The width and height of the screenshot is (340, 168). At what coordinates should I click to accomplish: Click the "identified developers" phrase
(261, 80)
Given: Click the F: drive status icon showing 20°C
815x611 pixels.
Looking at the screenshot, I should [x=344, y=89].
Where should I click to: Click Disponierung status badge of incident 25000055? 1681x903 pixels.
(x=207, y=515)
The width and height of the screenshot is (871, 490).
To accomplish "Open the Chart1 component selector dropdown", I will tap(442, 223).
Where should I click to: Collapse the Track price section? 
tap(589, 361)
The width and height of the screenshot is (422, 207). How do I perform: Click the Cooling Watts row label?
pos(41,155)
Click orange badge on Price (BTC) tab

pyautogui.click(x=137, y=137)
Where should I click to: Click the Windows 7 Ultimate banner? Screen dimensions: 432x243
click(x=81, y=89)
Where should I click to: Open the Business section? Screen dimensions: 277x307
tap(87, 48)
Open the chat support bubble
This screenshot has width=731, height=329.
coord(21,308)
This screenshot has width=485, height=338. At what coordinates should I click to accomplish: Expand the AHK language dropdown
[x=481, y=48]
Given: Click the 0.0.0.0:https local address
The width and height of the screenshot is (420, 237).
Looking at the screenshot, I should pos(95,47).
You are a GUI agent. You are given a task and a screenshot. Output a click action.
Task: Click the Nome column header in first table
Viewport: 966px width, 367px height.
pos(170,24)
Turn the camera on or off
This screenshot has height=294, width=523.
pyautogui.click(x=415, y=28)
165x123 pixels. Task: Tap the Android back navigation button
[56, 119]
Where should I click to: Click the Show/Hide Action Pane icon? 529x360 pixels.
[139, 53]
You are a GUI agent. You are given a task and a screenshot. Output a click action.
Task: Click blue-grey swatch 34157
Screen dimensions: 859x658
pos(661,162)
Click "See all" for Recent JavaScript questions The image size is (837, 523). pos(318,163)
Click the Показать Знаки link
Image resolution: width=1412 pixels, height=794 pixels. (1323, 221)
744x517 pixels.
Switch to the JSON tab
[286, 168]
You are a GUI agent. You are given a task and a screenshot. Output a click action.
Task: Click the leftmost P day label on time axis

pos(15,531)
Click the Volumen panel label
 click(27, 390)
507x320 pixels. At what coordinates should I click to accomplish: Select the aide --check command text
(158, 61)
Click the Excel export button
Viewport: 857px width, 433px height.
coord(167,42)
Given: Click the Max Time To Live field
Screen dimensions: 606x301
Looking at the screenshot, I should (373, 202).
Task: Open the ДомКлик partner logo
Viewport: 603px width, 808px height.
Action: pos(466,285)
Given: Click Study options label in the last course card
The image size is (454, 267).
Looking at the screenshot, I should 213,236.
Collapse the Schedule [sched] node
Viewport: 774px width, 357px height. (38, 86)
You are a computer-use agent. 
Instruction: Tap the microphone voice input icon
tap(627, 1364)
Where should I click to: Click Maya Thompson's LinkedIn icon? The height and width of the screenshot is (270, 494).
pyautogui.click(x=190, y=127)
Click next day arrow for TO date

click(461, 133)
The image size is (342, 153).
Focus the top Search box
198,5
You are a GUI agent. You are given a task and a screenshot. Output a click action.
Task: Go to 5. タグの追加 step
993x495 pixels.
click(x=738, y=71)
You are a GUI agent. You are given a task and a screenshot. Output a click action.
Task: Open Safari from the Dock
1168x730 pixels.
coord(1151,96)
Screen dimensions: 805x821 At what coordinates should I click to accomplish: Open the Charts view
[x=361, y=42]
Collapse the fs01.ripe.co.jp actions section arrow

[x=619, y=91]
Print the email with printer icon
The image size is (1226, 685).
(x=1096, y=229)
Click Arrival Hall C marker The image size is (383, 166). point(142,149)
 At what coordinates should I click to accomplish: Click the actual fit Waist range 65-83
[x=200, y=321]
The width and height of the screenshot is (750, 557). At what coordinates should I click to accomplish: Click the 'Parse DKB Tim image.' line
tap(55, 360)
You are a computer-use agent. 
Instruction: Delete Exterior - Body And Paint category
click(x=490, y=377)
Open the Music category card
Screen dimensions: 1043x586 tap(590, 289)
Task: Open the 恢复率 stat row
────────────────────
◆ **Work instructions**: Extract each entry in full and write it down exactly.

◆ **Solution to the problem**:
The width and height of the screenshot is (340, 168). At what coordinates should I click to accomplish: Click the "identified developers" phrase
(261, 80)
Given: Click the F: drive status icon showing 20°C
815x611 pixels.
Looking at the screenshot, I should [x=344, y=89].
Where should I click to: Click Disponierung status badge of incident 25000055? 1681x903 pixels.
(x=207, y=515)
The width and height of the screenshot is (871, 490).
To accomplish "Open the Chart1 component selector dropdown", I will tap(442, 223).
Where should I click to: Collapse the Track price section? 
tap(589, 361)
The width and height of the screenshot is (422, 207). How do I perform: Click the Cooling Watts row label?
pos(41,155)
Click orange badge on Price (BTC) tab

pyautogui.click(x=137, y=137)
Where should I click to: Click the Windows 7 Ultimate banner? Screen dimensions: 432x243
click(x=81, y=89)
Where should I click to: Open the Business section? Screen dimensions: 277x307
tap(87, 48)
Open the chat support bubble
This screenshot has width=731, height=329.
coord(21,308)
This screenshot has width=485, height=338. At what coordinates should I click to accomplish: Expand the AHK language dropdown
[x=481, y=48]
Given: Click the 0.0.0.0:https local address
The width and height of the screenshot is (420, 237).
Looking at the screenshot, I should pos(95,47).
You are a GUI agent. You are given a task and a screenshot. Output a click action.
Task: Click the Nome column header in first table
Viewport: 966px width, 367px height.
pos(170,24)
Turn the camera on or off
This screenshot has height=294, width=523.
pyautogui.click(x=415, y=28)
165x123 pixels. Task: Tap the Android back navigation button
[56, 119]
Where should I click to: Click the Show/Hide Action Pane icon? 529x360 pixels.
[139, 53]
You are a GUI agent. You are given a task and a screenshot. Output a click action.
Task: Click blue-grey swatch 34157
Screen dimensions: 859x658
pos(661,162)
Click "See all" for Recent JavaScript questions The image size is (837, 523). pos(318,163)
Click the Показать Знаки link
Image resolution: width=1412 pixels, height=794 pixels. (1323, 221)
744x517 pixels.
Switch to the JSON tab
[286, 168]
You are a GUI agent. You are given a task and a screenshot. Output a click action.
Task: Click the leftmost P day label on time axis

pos(15,531)
Click the Volumen panel label
 click(27, 390)
507x320 pixels. At what coordinates should I click to accomplish: Select the aide --check command text
(158, 61)
Click the Excel export button
Viewport: 857px width, 433px height.
coord(167,42)
Given: Click the Max Time To Live field
Screen dimensions: 606x301
Looking at the screenshot, I should (373, 202).
Task: Open the ДомКлик partner logo
Viewport: 603px width, 808px height.
Action: pos(466,285)
Given: Click Study options label in the last course card
The image size is (454, 267).
Looking at the screenshot, I should 213,236.
Collapse the Schedule [sched] node
Viewport: 774px width, 357px height. (38, 86)
You are a computer-use agent. 
Instruction: Tap the microphone voice input icon
tap(627, 1364)
Where should I click to: Click Maya Thompson's LinkedIn icon? The height and width of the screenshot is (270, 494).
pyautogui.click(x=190, y=127)
Click next day arrow for TO date

click(461, 133)
The image size is (342, 153).
Focus the top Search box
198,5
You are a GUI agent. You are given a task and a screenshot. Output a click action.
Task: Go to 5. タグの追加 step
993x495 pixels.
click(x=738, y=71)
You are a GUI agent. You are given a task and a screenshot. Output a click action.
Task: Open Safari from the Dock
1168x730 pixels.
coord(1151,96)
Screen dimensions: 805x821 At what coordinates should I click to accomplish: Open the Charts view
[x=361, y=42]
Collapse the fs01.ripe.co.jp actions section arrow

[x=619, y=91]
Print the email with printer icon
The image size is (1226, 685).
(x=1096, y=229)
Click Arrival Hall C marker The image size is (383, 166). point(142,149)
 At what coordinates should I click to accomplish: Click the actual fit Waist range 65-83
[x=200, y=321]
The width and height of the screenshot is (750, 557). At what coordinates should I click to accomplish: Click the 'Parse DKB Tim image.' line
tap(55, 360)
You are a computer-use agent. 
Instruction: Delete Exterior - Body And Paint category
click(x=490, y=377)
Open the Music category card
Screen dimensions: 1043x586 tap(590, 289)
Task: Open the 恢复率 stat row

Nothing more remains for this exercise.